Copy the listing below in full, exactly as given.

»»

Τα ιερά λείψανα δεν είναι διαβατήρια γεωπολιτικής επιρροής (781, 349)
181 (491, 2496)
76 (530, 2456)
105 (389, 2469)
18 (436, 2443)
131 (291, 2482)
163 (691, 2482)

««

◆ **SOLUTION FOR THIS TASK**
Τα ιερά λείψανα δεν είναι διαβατήρια γεωπολιτικής επιρροής (781, 349)
181 (491, 2496)
76 (530, 2456)
105 (389, 2469)
18 (436, 2443)
131 (291, 2482)
163 (691, 2482)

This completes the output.